Balthazar realises that the spirits of Edinburgh are conspicuous by their absence. And that is certainly not a very good omen.
Cornie and Willow go to see Ardeth to ask him questions about Imhotep. Their increasingly insistent questions eventually make him suspicious, so Willow uses her Domination. They learn that he is a member of Imhotep’s cult and that he is searching for the scarab to… the power of the Malk wanes and she forces him to forget. The two young women slip away before the scene attracts any unwanted witnesses.
Pidge finds Finn eating a candy apple and gives him some money to keep an eye on Ardeth. He will do so gladly and discreetly. Then the Nos heads for the spiritualist hall but finds only fellow practitioners there, not true mediums.
At the Electricity Pavilion, the show has resumed. It’s a little less impressive, though; the new gloves aren’t as powerful as the previous ones. After her performance, Penance Adler speaks to the audience, explaining her research and that she is looking for investors.

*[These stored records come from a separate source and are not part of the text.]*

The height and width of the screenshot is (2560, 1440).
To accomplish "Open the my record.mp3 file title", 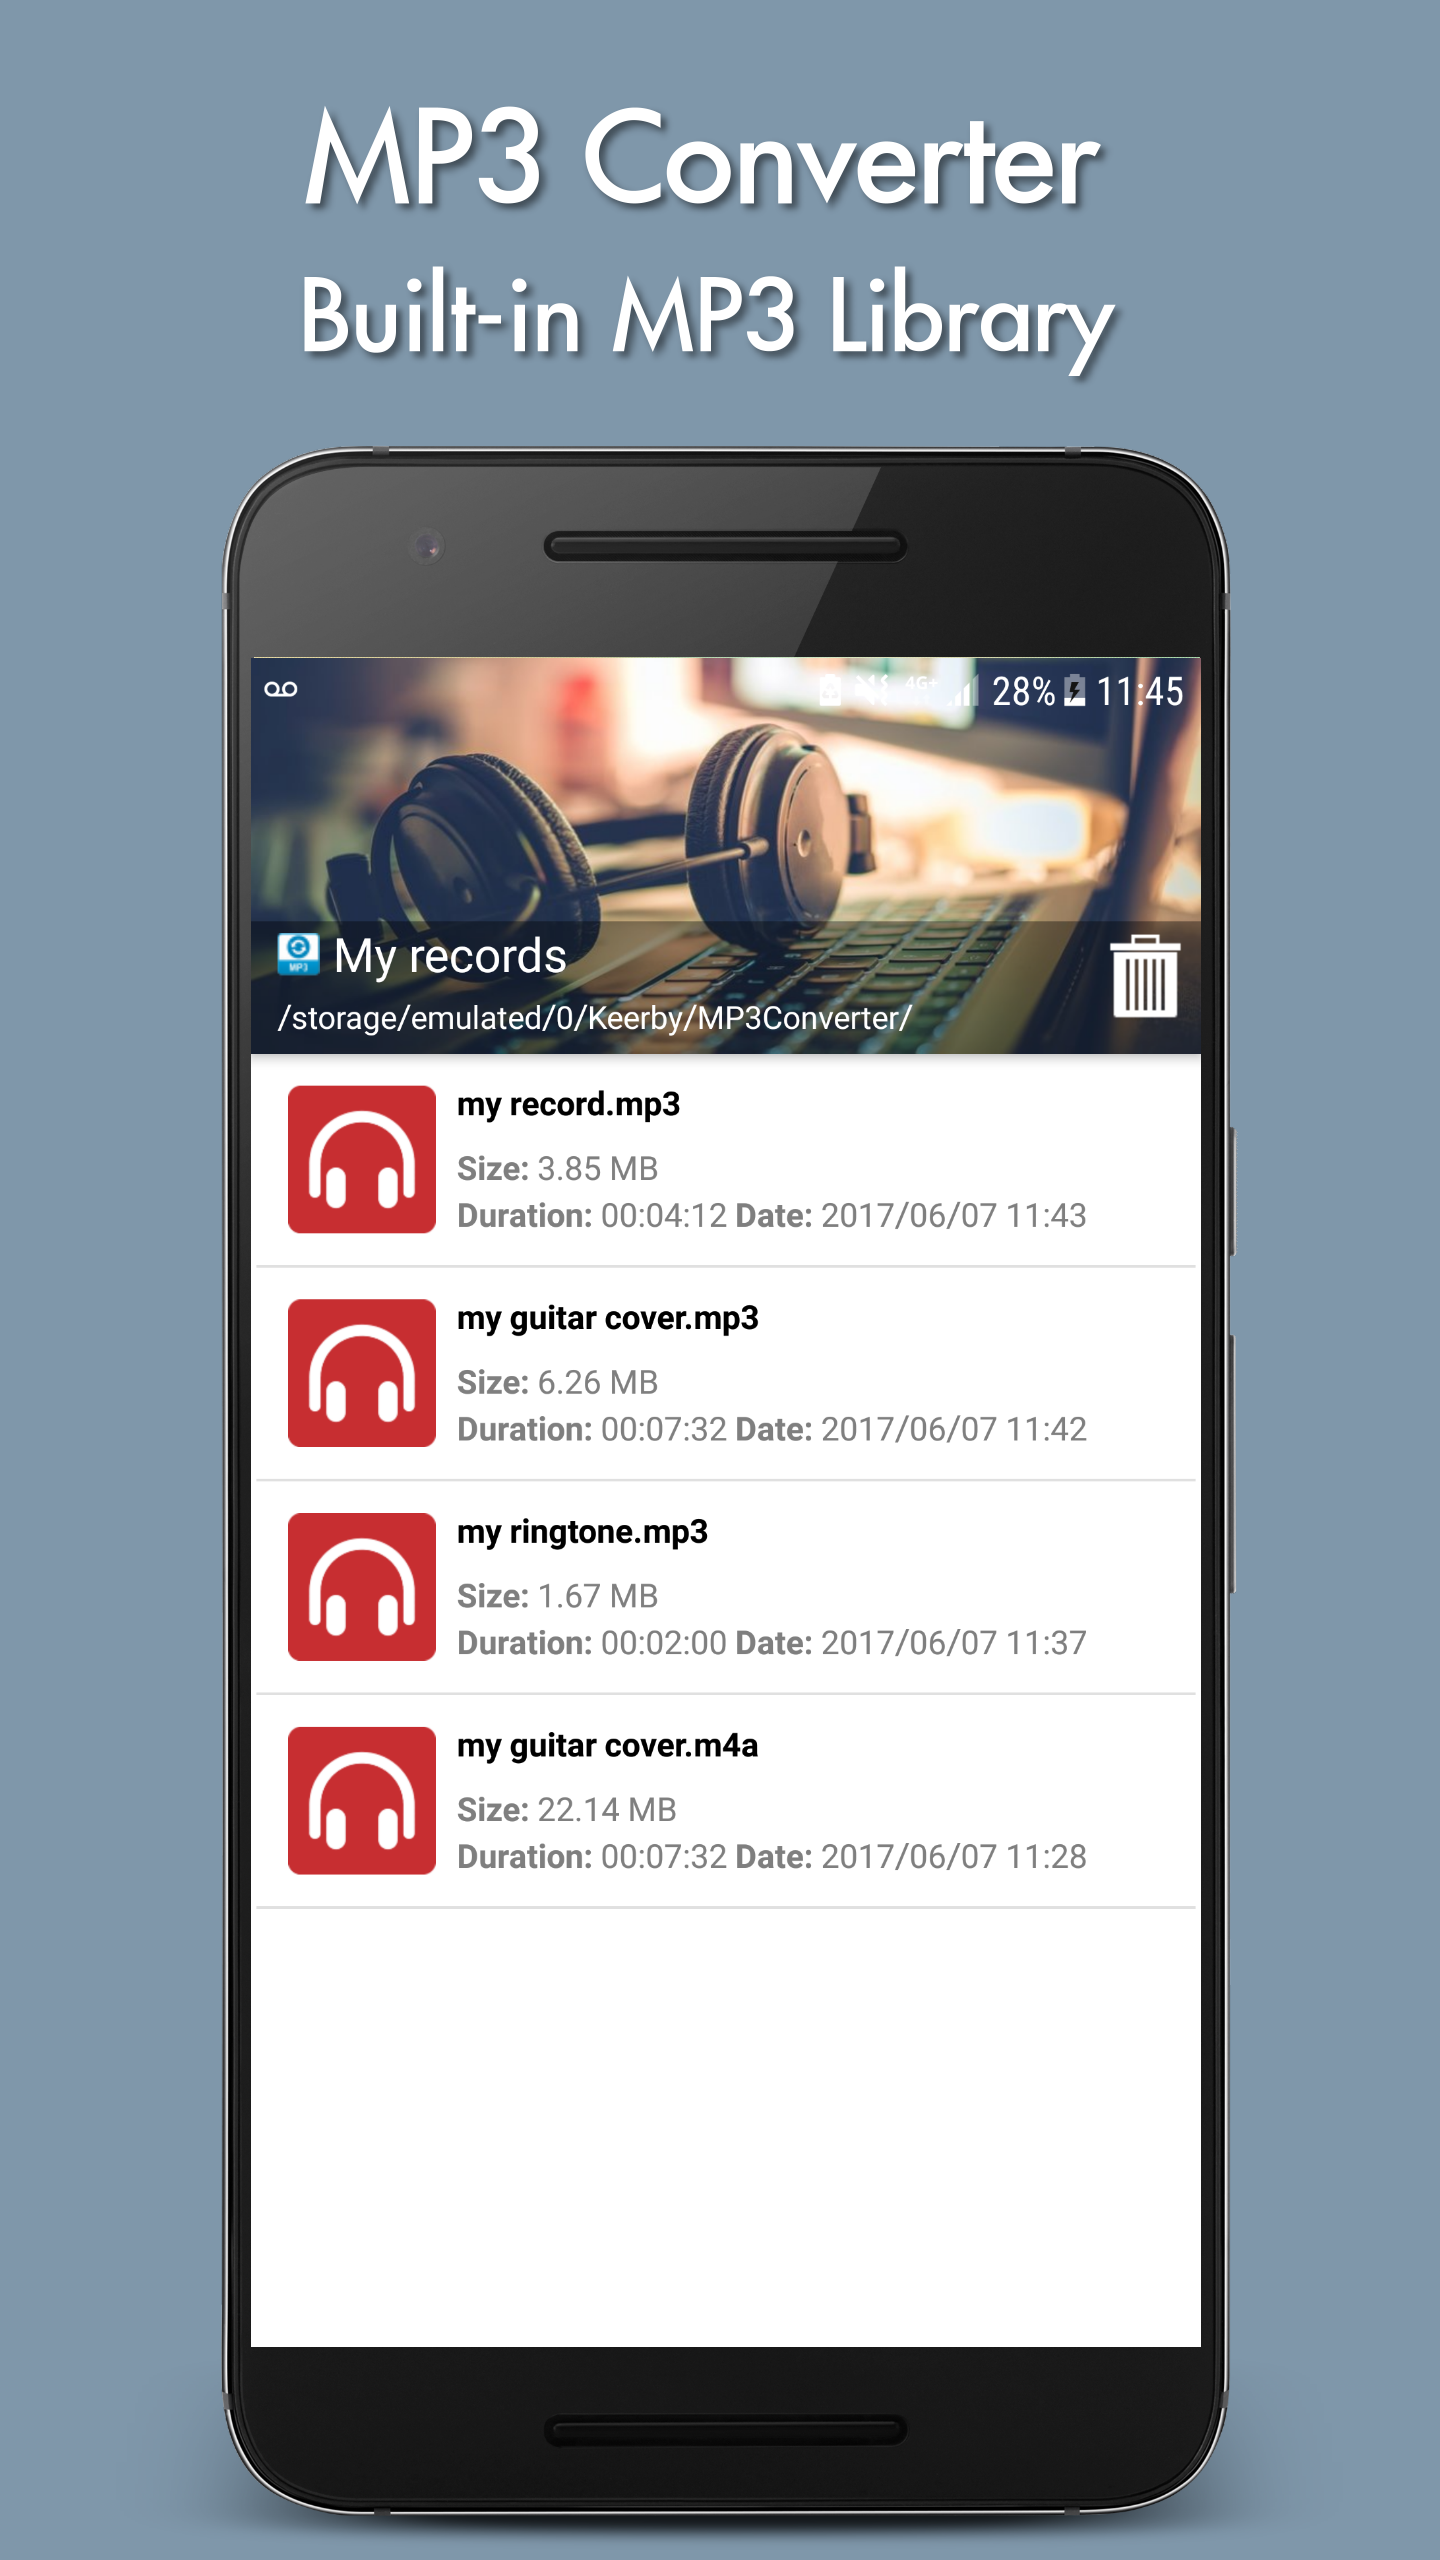I will pos(568,1104).
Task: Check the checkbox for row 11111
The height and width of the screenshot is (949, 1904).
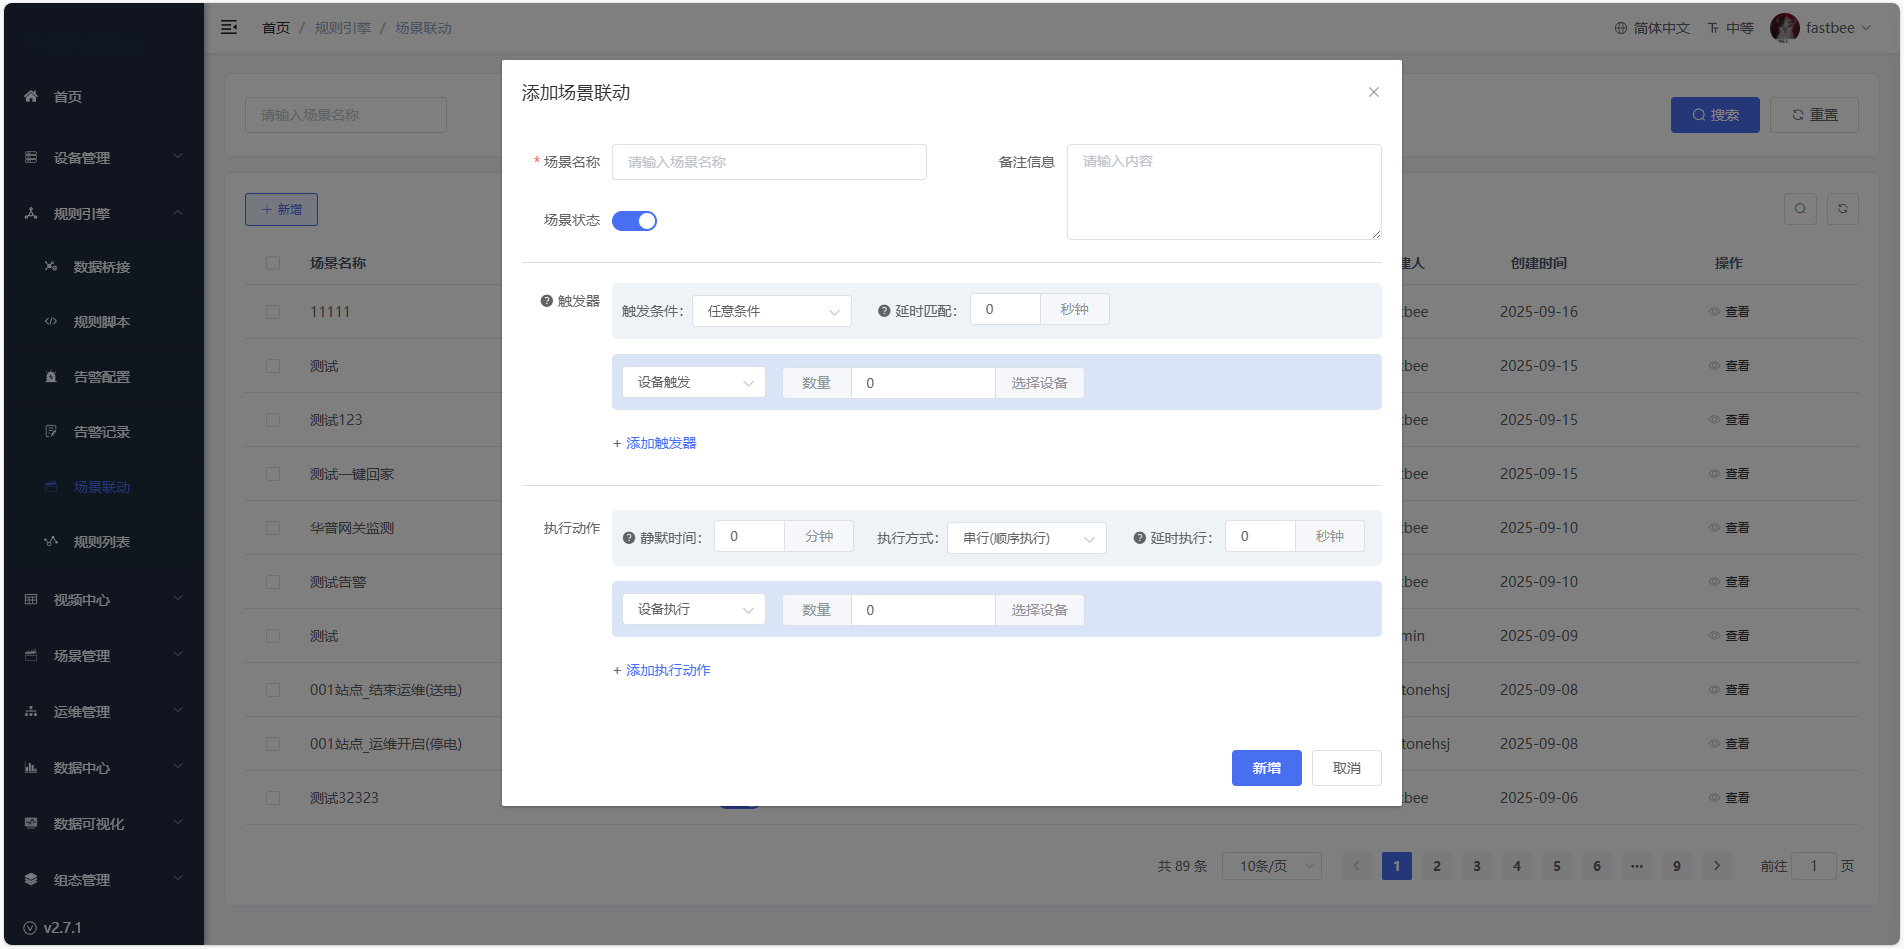Action: tap(273, 312)
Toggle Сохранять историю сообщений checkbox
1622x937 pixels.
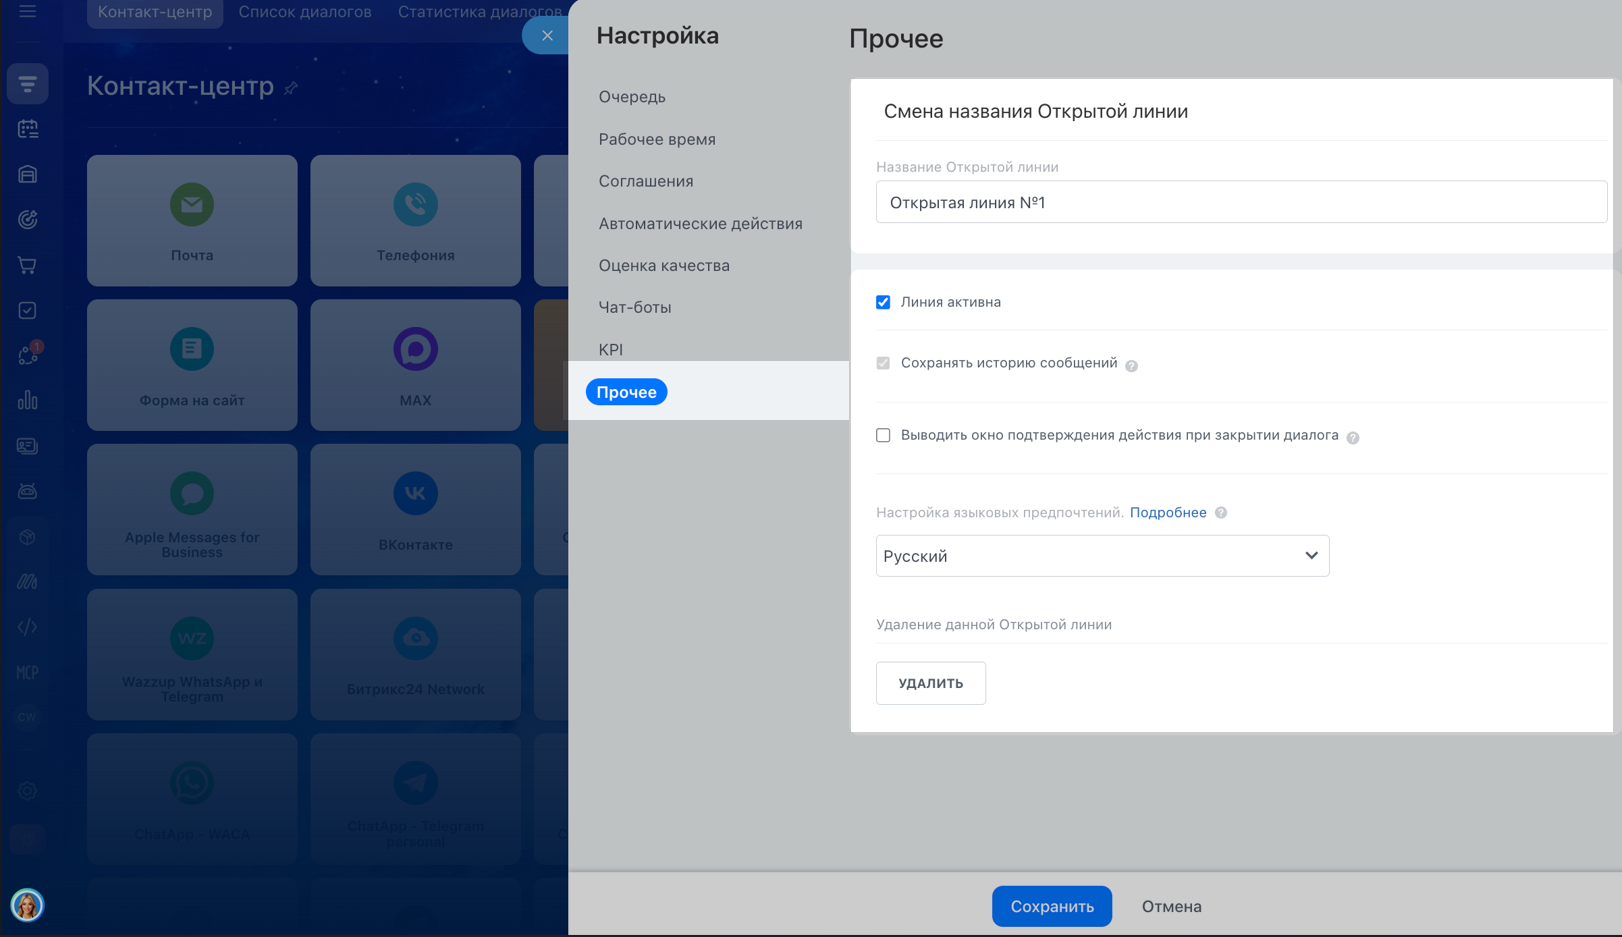[883, 363]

Balthazar goes over to speak to her and notices a necklace with strange engravings surrounding a stone that pulses; the pulsations vary, seeming to speed up as the vampire approaches the scientist, then slowing down again.
Adler explains that, for the time being, her research is funded by Oxford, but that she needs more resources. She is on the verge of creating a form of energy that is cheap and accessible, and which will enable humans to control machines and no longer be dependent on them. It sounds too good to be true, and Meical has serious doubts about the scientist’s professed humanism. It is certainly a half-truth, a marketing pitch, but it is difficult to know more at this stage.
Balthazar hands over his business card and asks Adler to send him a business case as soon as possible.
The group will contact Oxford to verify the young woman’s claims.
Back at the manor, Willow looks through her books on rituals and the artefact. She believes it is a prison to which evil spirits are sent when their hearts are too heavy to enter heaven. All of them? Some of them? How did they escape? Why?
Cornie decides to replicate the experiment she saw in Adler’s vault. She puts her heart into it, and when her machines start up, Balthazar can see that the veil is thinning.